熊本大学は2月3日、マウスによる動物実験において、抹茶にうつ症状を軽減させる効果があることを明らかにしたと発表した。

同成果は、熊本大大学院 生命科学研究部の倉内祐樹准教授らの研究チームによるもの。詳細は、栄養学に関する全般を扱うオープンアクセスジャーナル「Nutrients」に掲載された。

うつ病は世界で最も患者数の多い精神疾患であり、近年のコロナ禍によってさらに患者数が増加しているとされる。コロナ禍におけるホームステイなど、ライフスタイルの変化がうつ症状を誘発することも指摘されており、日常生活のストレスに適切に対処することが、うつ病の発症予防に重要だと考えられている。

抹茶を日常的に飲むことは、以前から健康への好影響があることが知られていた。かつて抹茶は医薬品のように扱われてきた時代もあり、日常生活で生じるストレスへの対処に不可欠なリラックス効果も期待されているが、これについて科学的な根拠は十分ではなかったという。

そこで研究チームは今回、抹茶を飲んだ時のストレス状態やストレス感受性の個人差が抹茶の効果に影響するという仮説を立て、ストレス状態の異なるマウスを用いた検討を行うことにしたとする。

まず、マウスにストレスを与える目的で社会集団から隔離して1匹のみで飼育し、その後、抹茶を飲ませた時のうつ様行動を尾懸垂試験によって評価した。さらに、それぞれのマウスのうつ様症状と脳内ドーパミン神経回路の活性化状態の関係性を明らかにする目的で、行動薬理学的解析ならびに神経活動の指標である「c-Fosタンパク質」を発現する神経細胞の検出が行われた。

同実験では、ストレスに対する感受性が異なる2種類の実験用マウス(C57BL/6J系統マウス、BALB/c系統マウス)が、それぞれ社会集団から隔離されて1匹のみで飼育された。すると、C57BL/6J系統マウスはうつ様症状が強く現れたのに対し、BALB/c系統マウスのうつ様症状は非常に弱いことが確認された。

そして抹茶を飲ませた場合の抗うつ効果は、C57BL/6J系統マウスに対してのみ発揮され、その作用にはドーパミンD1受容体の活性化を介した機序が関与することが明らかになったという。その一方で、BALB/c系統マウスに抹茶を飲ませても、その行動は変化しないことが観察された。

さらに、脳内神経回路の活性化状態を解析したところ、C57BL/6J系統マウスは前頭前野-側坐核-腹側被蓋野を中心とした脳内ドーパミン神経回路の活性化状態が非常に低くなっていたものの、抹茶を飲ませるとその活性化状態が高くなることがわかった。

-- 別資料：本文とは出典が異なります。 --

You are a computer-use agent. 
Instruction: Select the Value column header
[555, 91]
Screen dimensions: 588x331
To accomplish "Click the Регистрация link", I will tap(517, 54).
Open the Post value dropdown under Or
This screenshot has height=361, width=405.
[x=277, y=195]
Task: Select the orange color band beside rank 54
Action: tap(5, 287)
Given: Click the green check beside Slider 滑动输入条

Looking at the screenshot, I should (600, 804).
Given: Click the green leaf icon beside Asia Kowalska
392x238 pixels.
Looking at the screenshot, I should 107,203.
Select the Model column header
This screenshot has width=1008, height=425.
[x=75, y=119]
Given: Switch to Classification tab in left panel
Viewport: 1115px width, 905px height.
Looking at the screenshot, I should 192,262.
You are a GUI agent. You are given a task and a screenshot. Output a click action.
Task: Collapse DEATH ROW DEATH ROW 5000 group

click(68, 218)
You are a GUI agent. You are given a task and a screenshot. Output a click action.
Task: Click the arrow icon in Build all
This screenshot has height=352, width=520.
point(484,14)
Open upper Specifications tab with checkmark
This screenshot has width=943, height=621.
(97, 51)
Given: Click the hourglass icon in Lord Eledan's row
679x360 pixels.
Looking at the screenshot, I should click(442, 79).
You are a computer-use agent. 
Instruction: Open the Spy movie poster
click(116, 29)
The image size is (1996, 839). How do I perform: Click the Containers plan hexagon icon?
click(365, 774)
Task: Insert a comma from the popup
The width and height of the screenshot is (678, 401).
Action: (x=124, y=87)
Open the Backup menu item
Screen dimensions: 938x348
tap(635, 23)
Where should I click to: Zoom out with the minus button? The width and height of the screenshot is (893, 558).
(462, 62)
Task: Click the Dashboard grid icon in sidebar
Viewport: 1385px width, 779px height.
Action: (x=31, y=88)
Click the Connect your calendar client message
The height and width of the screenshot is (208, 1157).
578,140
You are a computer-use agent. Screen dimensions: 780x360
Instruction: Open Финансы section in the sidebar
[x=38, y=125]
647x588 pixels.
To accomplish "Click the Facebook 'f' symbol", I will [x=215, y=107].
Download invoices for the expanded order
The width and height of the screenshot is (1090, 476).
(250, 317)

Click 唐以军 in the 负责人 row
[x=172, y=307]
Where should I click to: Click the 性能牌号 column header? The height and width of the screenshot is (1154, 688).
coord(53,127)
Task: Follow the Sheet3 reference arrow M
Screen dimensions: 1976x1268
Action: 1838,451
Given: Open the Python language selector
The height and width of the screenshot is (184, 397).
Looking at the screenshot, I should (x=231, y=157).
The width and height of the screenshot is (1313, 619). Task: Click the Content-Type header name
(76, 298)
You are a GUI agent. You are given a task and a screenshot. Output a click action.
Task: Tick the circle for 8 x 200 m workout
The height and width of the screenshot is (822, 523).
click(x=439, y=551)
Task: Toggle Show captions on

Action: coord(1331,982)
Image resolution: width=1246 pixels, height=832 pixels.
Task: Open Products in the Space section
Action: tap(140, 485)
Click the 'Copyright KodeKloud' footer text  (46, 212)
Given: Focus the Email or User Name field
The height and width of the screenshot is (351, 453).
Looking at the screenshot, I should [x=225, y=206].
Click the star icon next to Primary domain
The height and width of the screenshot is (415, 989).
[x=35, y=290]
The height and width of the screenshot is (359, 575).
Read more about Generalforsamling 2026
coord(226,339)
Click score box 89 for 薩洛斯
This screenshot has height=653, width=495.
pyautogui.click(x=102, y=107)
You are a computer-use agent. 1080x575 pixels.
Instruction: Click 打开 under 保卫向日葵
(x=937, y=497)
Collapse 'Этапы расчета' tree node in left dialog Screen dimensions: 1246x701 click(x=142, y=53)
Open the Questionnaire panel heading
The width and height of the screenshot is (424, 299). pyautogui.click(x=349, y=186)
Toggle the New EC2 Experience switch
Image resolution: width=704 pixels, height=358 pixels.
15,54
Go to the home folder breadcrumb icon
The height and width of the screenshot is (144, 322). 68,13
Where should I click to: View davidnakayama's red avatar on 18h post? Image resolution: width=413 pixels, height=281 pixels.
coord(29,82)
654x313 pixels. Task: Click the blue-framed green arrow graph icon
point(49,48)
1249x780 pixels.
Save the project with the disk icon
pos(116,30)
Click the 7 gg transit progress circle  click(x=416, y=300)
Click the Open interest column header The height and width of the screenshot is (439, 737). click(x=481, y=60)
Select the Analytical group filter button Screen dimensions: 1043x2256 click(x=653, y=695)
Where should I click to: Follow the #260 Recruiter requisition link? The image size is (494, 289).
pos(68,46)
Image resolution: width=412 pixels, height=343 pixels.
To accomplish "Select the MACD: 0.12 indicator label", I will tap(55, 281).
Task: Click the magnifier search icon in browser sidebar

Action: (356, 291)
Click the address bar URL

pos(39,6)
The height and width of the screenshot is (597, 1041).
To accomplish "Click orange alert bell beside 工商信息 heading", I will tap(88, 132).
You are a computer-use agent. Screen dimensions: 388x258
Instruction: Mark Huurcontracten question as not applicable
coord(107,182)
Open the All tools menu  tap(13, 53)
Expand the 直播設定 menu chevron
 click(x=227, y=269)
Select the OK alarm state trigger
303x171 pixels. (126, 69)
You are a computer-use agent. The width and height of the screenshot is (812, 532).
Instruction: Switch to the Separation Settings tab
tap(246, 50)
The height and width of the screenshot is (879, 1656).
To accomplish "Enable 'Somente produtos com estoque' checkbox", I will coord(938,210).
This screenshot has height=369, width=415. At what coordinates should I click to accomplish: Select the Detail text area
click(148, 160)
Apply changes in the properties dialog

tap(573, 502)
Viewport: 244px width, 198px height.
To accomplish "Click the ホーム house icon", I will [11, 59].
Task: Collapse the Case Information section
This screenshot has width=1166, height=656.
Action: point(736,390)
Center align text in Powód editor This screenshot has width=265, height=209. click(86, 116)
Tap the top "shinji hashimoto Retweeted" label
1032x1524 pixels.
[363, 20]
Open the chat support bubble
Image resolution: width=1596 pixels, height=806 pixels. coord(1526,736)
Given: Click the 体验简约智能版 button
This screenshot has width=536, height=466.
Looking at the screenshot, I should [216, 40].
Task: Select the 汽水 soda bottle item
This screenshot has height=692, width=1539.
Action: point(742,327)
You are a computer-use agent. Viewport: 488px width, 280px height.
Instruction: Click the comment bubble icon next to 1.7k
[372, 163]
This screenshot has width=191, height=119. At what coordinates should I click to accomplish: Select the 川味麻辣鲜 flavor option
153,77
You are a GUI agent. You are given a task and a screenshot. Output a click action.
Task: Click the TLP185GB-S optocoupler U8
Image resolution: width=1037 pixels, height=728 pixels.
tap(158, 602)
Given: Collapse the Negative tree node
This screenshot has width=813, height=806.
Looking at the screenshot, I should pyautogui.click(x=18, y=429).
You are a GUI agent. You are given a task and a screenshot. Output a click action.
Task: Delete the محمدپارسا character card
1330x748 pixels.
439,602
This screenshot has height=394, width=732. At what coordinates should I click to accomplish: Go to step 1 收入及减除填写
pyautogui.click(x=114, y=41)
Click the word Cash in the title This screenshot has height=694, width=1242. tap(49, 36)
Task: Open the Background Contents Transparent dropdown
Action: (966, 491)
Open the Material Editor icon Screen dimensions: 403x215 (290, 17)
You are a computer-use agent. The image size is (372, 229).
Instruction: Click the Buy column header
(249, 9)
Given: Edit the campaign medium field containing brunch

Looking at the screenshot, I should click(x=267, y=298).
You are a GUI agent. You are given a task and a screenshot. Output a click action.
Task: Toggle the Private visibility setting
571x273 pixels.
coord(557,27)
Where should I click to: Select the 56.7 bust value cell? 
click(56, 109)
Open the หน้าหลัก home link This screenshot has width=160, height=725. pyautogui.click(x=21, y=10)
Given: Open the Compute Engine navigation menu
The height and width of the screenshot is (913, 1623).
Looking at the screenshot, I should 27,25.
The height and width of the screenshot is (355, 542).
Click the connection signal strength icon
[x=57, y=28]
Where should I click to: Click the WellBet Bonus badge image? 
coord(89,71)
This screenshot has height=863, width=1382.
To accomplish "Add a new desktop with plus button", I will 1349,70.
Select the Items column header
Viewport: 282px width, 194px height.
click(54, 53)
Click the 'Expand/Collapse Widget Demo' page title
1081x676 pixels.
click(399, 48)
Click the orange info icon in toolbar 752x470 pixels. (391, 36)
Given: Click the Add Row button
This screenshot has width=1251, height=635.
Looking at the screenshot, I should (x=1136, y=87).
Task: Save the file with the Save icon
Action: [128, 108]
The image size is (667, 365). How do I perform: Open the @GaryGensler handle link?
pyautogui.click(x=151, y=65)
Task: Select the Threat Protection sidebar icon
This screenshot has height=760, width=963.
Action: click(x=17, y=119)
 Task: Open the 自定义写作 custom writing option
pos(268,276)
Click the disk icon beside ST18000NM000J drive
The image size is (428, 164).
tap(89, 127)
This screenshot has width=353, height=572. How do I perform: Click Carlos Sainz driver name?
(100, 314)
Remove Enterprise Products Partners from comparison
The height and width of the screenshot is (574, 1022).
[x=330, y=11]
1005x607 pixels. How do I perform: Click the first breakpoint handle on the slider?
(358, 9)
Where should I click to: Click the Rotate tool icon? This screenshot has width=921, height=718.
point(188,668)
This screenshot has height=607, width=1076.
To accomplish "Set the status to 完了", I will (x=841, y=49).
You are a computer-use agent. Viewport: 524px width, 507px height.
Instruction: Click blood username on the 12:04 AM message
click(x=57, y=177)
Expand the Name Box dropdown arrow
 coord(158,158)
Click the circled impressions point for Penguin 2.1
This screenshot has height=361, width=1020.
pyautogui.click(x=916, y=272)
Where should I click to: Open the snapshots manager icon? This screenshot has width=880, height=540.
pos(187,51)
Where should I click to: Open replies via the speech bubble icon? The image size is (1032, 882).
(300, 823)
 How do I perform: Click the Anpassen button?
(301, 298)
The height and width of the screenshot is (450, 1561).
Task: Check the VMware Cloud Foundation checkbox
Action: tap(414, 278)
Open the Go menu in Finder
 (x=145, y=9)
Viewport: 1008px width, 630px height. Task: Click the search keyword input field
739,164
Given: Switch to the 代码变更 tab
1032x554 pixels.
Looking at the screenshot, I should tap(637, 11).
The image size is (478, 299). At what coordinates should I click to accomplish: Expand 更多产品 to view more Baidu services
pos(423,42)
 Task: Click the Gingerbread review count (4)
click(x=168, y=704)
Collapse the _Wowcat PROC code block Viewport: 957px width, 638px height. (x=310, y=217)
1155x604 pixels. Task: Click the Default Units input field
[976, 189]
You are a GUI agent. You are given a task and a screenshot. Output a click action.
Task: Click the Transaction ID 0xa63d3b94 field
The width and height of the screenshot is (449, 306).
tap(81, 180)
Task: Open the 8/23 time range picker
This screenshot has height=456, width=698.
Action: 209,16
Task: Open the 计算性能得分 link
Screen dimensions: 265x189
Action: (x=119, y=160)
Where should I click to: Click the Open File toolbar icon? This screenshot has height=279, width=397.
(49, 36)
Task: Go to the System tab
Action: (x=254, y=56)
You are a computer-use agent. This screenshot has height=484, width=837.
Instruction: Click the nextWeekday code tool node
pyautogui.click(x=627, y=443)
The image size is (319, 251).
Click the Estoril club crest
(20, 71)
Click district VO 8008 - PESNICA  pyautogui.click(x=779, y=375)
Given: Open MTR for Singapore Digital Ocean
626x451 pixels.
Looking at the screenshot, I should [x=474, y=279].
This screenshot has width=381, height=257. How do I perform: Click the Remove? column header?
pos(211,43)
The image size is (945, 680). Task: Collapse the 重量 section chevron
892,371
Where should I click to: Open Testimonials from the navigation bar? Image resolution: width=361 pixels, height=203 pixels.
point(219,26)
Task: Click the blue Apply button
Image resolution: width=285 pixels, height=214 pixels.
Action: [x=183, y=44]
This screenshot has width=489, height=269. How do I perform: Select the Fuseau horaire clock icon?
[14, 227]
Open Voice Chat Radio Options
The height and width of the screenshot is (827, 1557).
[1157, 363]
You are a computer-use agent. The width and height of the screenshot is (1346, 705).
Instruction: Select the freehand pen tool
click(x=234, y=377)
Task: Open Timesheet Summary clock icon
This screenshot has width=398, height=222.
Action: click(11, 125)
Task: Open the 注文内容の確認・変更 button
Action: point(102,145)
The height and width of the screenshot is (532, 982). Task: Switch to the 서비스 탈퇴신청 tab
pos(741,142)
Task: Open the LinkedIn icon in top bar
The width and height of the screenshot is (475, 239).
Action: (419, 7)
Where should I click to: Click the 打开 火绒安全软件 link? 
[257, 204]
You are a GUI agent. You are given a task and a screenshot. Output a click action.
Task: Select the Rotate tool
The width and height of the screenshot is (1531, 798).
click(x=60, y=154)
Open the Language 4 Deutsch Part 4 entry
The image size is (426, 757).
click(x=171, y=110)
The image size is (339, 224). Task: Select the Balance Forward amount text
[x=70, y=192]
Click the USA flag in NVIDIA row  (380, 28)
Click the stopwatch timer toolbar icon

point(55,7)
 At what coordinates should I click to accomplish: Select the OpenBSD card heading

一方、BALB/c系統マウスは、もともと脳内ドーパミン神経回路の活性化状態が非常に高く、抹茶を飲ませてもその活性化状態は変化しなかったとする。

  • 抹茶がうつ様行動を軽減するメカニズム。社会集団から隔離された際にうつ様症状が現れるC57BL/6系統マウスでは、脳内ドーパミン神経回路の活性化状態が低い。抹茶は、脳内ドーパミン神経回路の活性化状態を高める働きにより抗うつ効果を発揮することが示唆された。DA:ドーパミン、GABA:γ-アミノ酪酸、Glu:グルタミン酸

    抹茶がうつ様行動を軽減するメカニズム。社会集団から隔離された際にうつ様症状が現れるC57BL/6系統マウスでは、脳内ドーパミン神経回路の活性化状態が低い。抹茶は、脳内ドーパミン神経回路の活性化状態を高める働きにより抗うつ効果を発揮することが示唆された。DA:ドーパミン、GABA:γ-アミノ酪酸、Glu:グルタミン酸(出所:熊本大プレスリリースPDF)

研究チームはこれらの結果について、脳内ドーパミン神経回路の活性化状態がうつ様症状と関係し、ストレス状態やストレス感受性の個人差が抹茶の効果に影響することが示唆されるとした。

うつ病の発症を予防するためには、日常のさまざまなストレスに適切に対処するセルフケアを実践し、心や身体の健康を維持することが大切だとされる。今回の研究成果は、食品である抹茶がストレス対処に有益な作用をもたらす可能性が示されているという。また今後、日常生活における精神状態の違いやストレスに対する感受性の個人差を考慮し、抹茶を活用した健康増進プログラムが開発・実践されることが期待できるとした。